Each examinee will have a factor score for each factor, so that the matrix won’t include blanks. However, examinees with missing data will receive NA scores on all factors.
# View items' factor loadings
EFA_model$loadings
##
## Loadings:
## MR2 MR3 MR5 MR1 MR4 MR6
## A1 0.111 -0.561 0.100 0.312
## A2 0.672
## A3 0.612 -0.104 0.128
## A4 0.183 0.417 0.157
## A5 -0.138 0.502 -0.159 0.179 0.211
## C1 0.519 0.197
## C2 0.667 0.189 0.124 0.186
## C3 0.526
## C4 -0.694 0.227
## C5 0.151 -0.565 0.204
## E1 -0.117 -0.120 0.642
## E2 0.659
## E3 0.161 -0.305 0.416 0.214
## E4 0.226 -0.490 0.317
## E5 0.136 0.269 -0.369 0.277
## N1 0.805 -0.103 -0.100
## N2 0.832
## N3 0.687
## N4 0.450 -0.157 0.392
## N5 0.482 0.181 0.198 -0.135 0.113
## O1 0.588
## O2 0.140 -0.321 0.395
## O3 0.617
## O4 0.132 0.156 0.339 0.393 -0.102
## O5 -0.416 0.380
## gender 0.218 0.141 0.309 -0.224 -0.131
## education 0.118 0.158 -0.209
## age 0.244 -0.257
##
## MR2 MR3 MR5 MR1 MR4 MR6
## SS loadings 2.459 1.987 1.935 1.821 1.644 0.893
## Proportion Var 0.088 0.071 0.069 0.065 0.059 0.032
## Cumulative Var 0.088 0.159 0.228 0.293 0.352 0.384
# View the first few lines of examinees' factor scores
head(EFA_model$scores)
## MR2 MR3 MR5 MR1 MR4 MR6
## 65709 2.0021187 -0.24275728 0.46012234 1.5313921 0.60206450 -0.3383439
## 62161 -0.1528222 -0.86285915 -0.17615070 -0.8113223 0.05121022 0.5098835
## 66929 -0.8763783 0.04723032 -0.05058311 1.5832182 0.17495513 -0.1624284
## 65841 NA NA NA NA NA NA
## 64673 0.1832247 -0.10032073 -1.78674553 2.1871294 -0.99658360 -0.5838158
## 61890 0.2378832 -0.38046507 0.05639170 -0.4019052 1.26262190 0.4306842
Now that you know the basics of model fit, let’s take a look at the absolute fit statistics for your six-factor EFA on the bfi_EFA dataset.
#Show the reference value for model good fit at P = 0.01
data.frame(
`Chi-square test` = "p-value < 0.01",
TLI = 0.916,
RMSEA = 0.045)
## Chi.square.test TLI RMSEA
## 1 p-value < 0.01 0.916 0.045
Usually for CFA, The TLI is above the 0.90 cutoff and the RMSEA is below the 0.05 cutoff indicate a good fit. The EFA_model shows the Tucker Lewis Index of factoring reliability = 0.885 and RMSEA index = 0.047. Therefore, the model has a good fit.
The items are theorized to load onto five factors, but the scree plot indicates the optimal number of six factors. We can use fit statistics to make am empirical decision about how many factors to use.

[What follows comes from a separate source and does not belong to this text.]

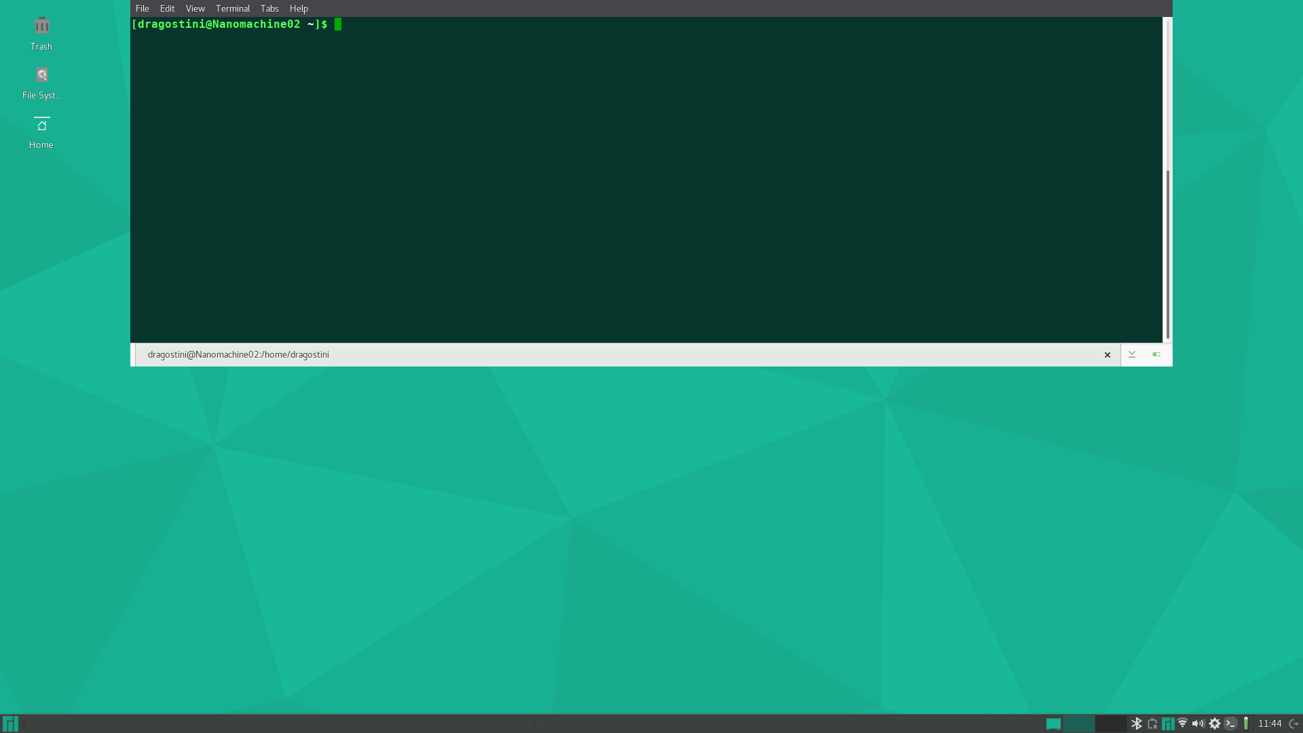This screenshot has height=733, width=1303.
Task: Open the Tabs menu
Action: 269,8
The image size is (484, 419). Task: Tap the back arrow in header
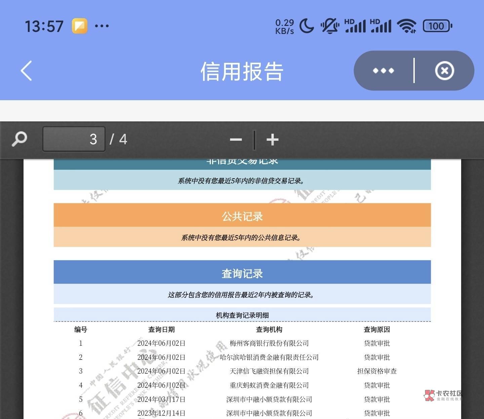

We can use the bfi_EFA dataset to run both hypothesized number of factors, five and six. Then, we compare the Bayesian Information Criterion (BIC) value to determine the preferred model, with its lower variation as a priority.

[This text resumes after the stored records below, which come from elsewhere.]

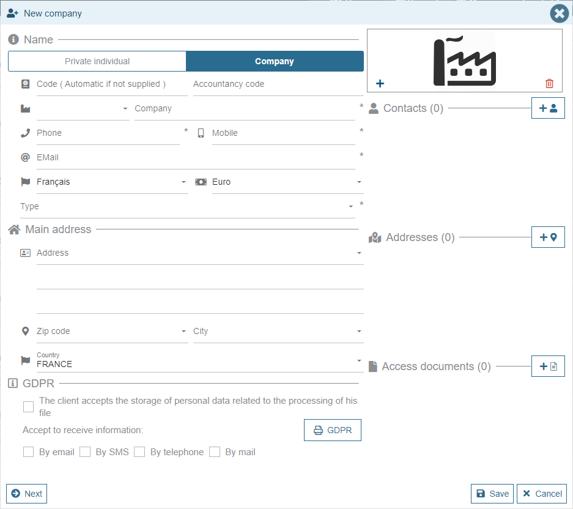The image size is (573, 509).
Task: Tick the By SMS checkbox
Action: pyautogui.click(x=85, y=452)
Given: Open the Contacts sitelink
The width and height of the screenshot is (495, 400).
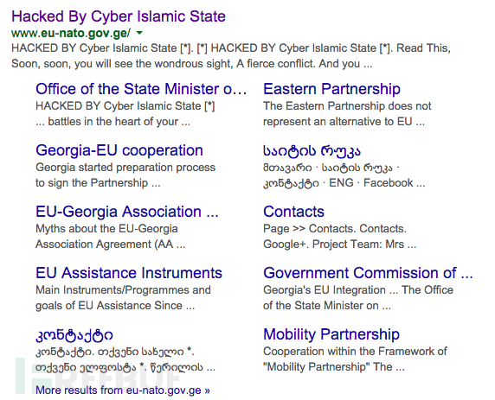Looking at the screenshot, I should (293, 212).
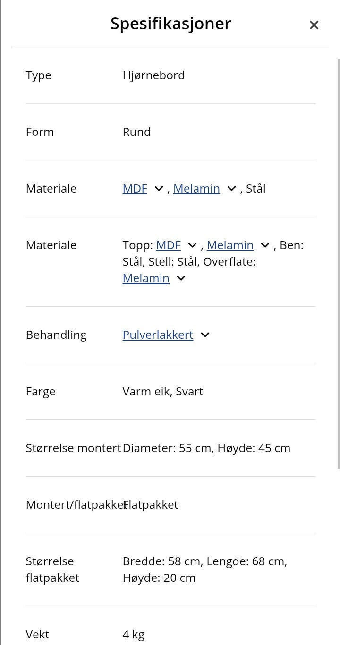The image size is (340, 645).
Task: Open the Melamin link after Topp MDF
Action: click(x=230, y=245)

# Run each theorized EFA on your dataset
bfi_theory <- fa(bfi_EFA, nfactors = 5)
bfi_eigen <- fa(bfi_EFA, nfactors = 6)
# Compare the BIC values
bfi_theory$BIC
## [1] -431.2817
bfi_eigen$BIC
## [1] -785.6592
The eigenvalue-driven model has a much lower BIC, so it is empirically preferred.